% fortune -ae paul murphy

x86 security

I, ah, blush to admit this - but when last week's revelation's about the Windows .ANI cursor hole appeared, I thought someone was pulling an April fool's joke. Apparently not, but the mess led me to wonder just how something like this could happen.

Microsoft has the best tools, endless cash, some of the brightest programmers, and full access to its own source code - but attackers playing with binaries can find buffer overflows that escape years of corrective effort at Microsoft? In what world does this make sense?

Contrast the Windows Vista record to date with that run up by OpenBSD - Microsoft is pushing two problems a week, the OpenBSD guys just tripped over their second exploitable buffer overflow since splitting from FreeBSD in October of 1995.

What makes this even more surprising is that if you did a simple functionality comparison based on what's in the box when you get it, OpenBSD would turn out to be both more capable and more backward compatible on x86 hardware than Vista.

So how can this be?

There's the obvious fact that a lot of people make a lot of money from Microsoft's bugs - and now that Microsoft owns a big chunk of the PC security business, Microsoft makes money selling people protection from Microsoft.

Money talks, but the big winners from Microsoft's insecurity are the people who get paid first to recommend Microsoft and then to protect their customers from the consequences of that decision.

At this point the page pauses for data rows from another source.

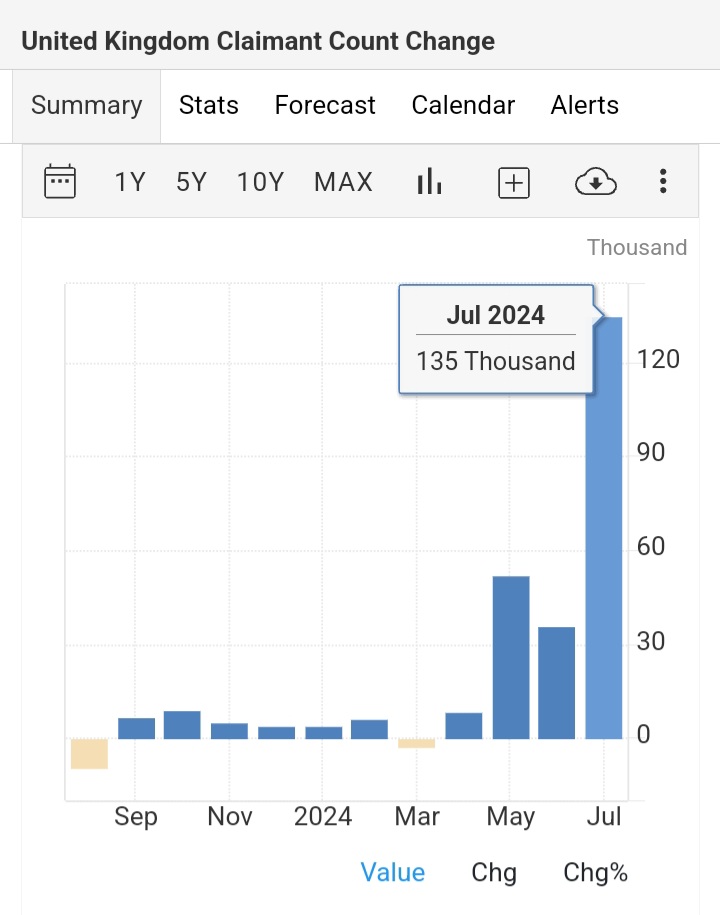Select the 1Y time range

coord(130,182)
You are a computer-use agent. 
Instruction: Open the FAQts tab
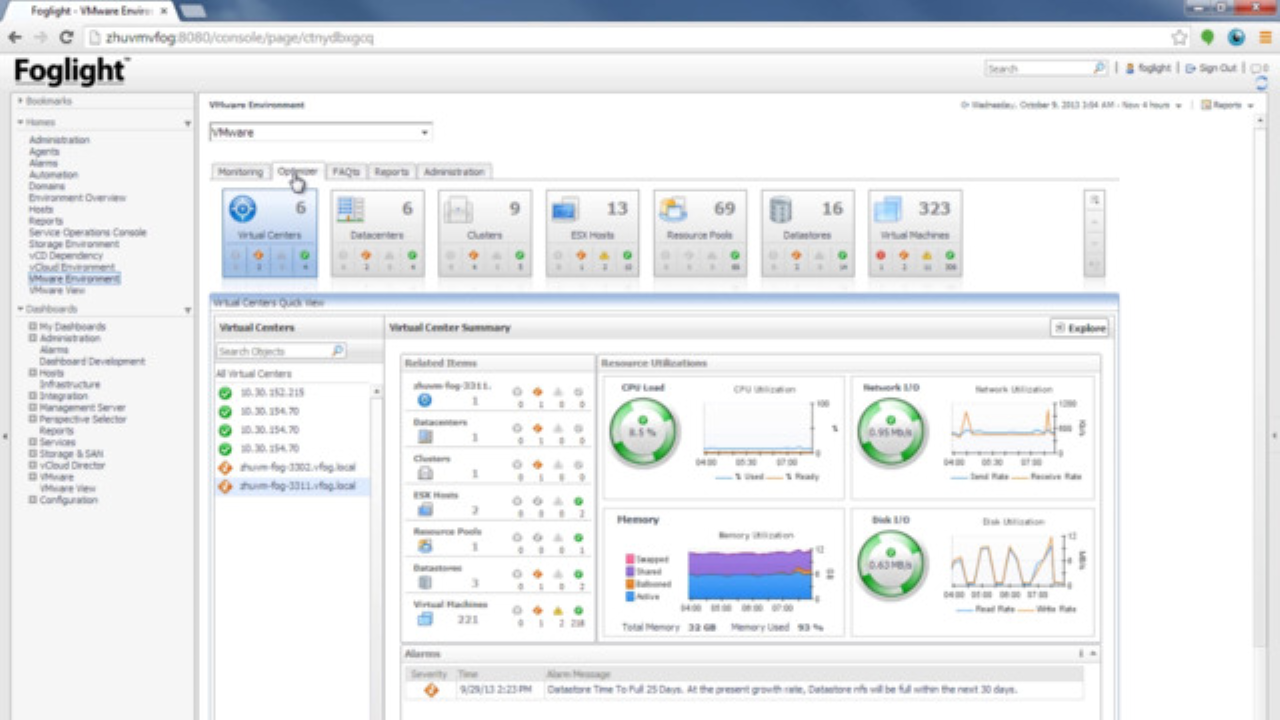(345, 171)

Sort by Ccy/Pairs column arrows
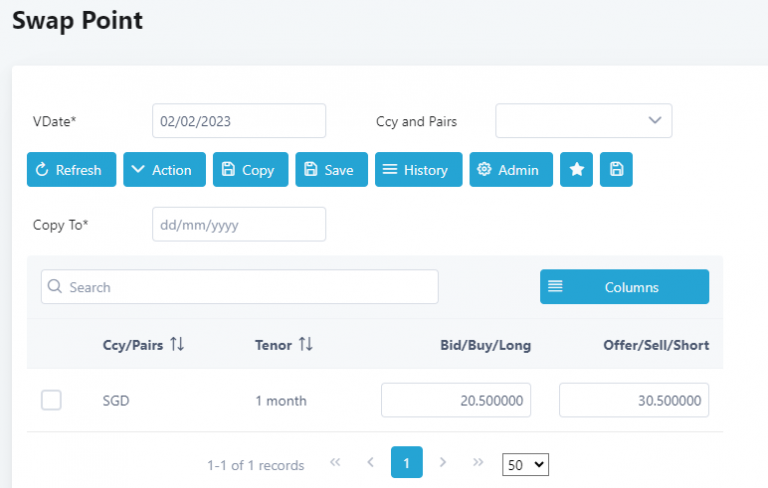(177, 345)
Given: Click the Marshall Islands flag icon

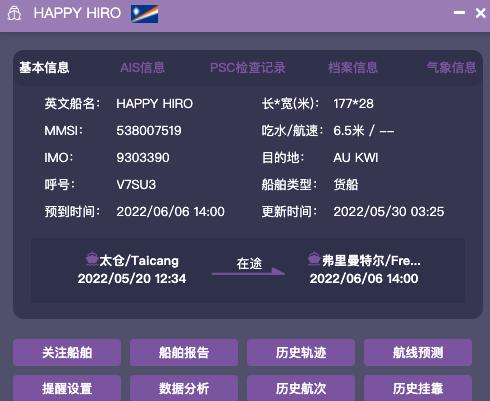Looking at the screenshot, I should 145,14.
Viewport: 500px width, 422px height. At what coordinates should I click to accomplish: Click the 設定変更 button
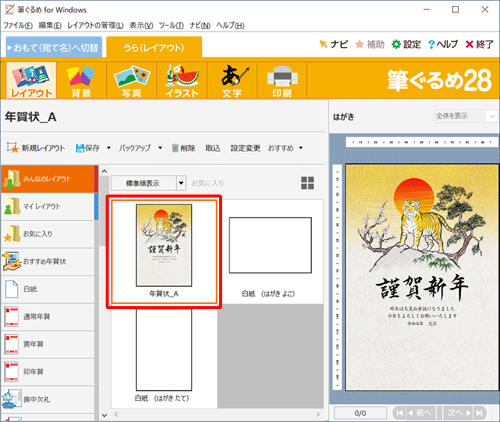(x=245, y=148)
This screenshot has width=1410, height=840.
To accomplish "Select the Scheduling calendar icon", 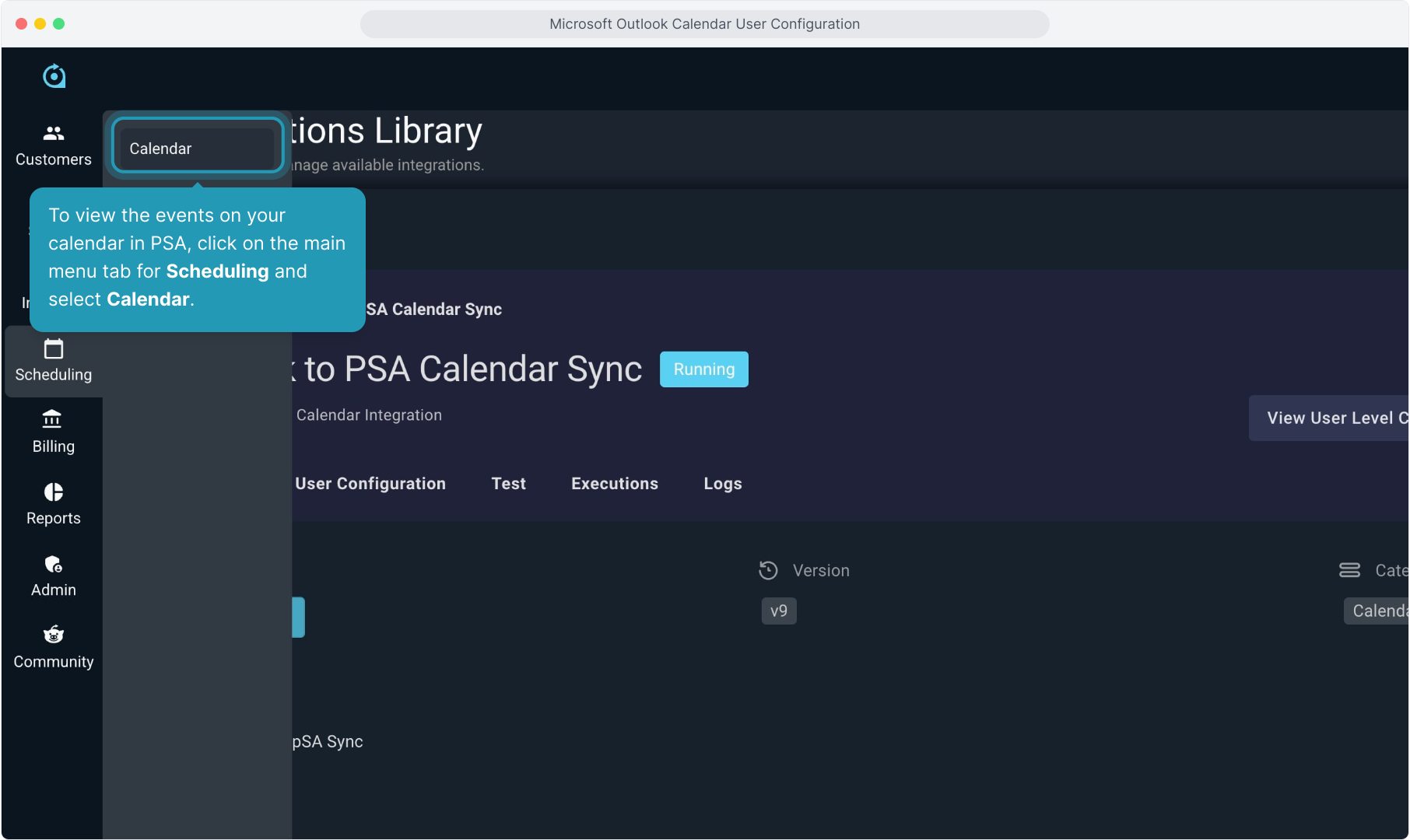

You wouldn't think a smart little pig would get his building materials from the wolf's brickyard, but this kind of oxymoronic behaviour permeates the PC industry. Consider, for example, the inherent contradiction in the way PC security is thought about in larger organizations: the data center gurus sell the client-server architecture to the business on the grounds that the desktop PC empowers the user and then do everything in their power short of actually turning the thing off to limit what that user can do with it.

And nobody notices how absurd this - just as nobody seems to notice that the gear used to protect the Microsoft user from other Microsoft users exploiting errors in Microsoft's software mostly runs on Microsoft software. Unless it's from Cisco, then it's Cisco's Microsoft software - including IIS! - developed in co-operation with Microsoft that protects Microsoft users from Microsoft's errors.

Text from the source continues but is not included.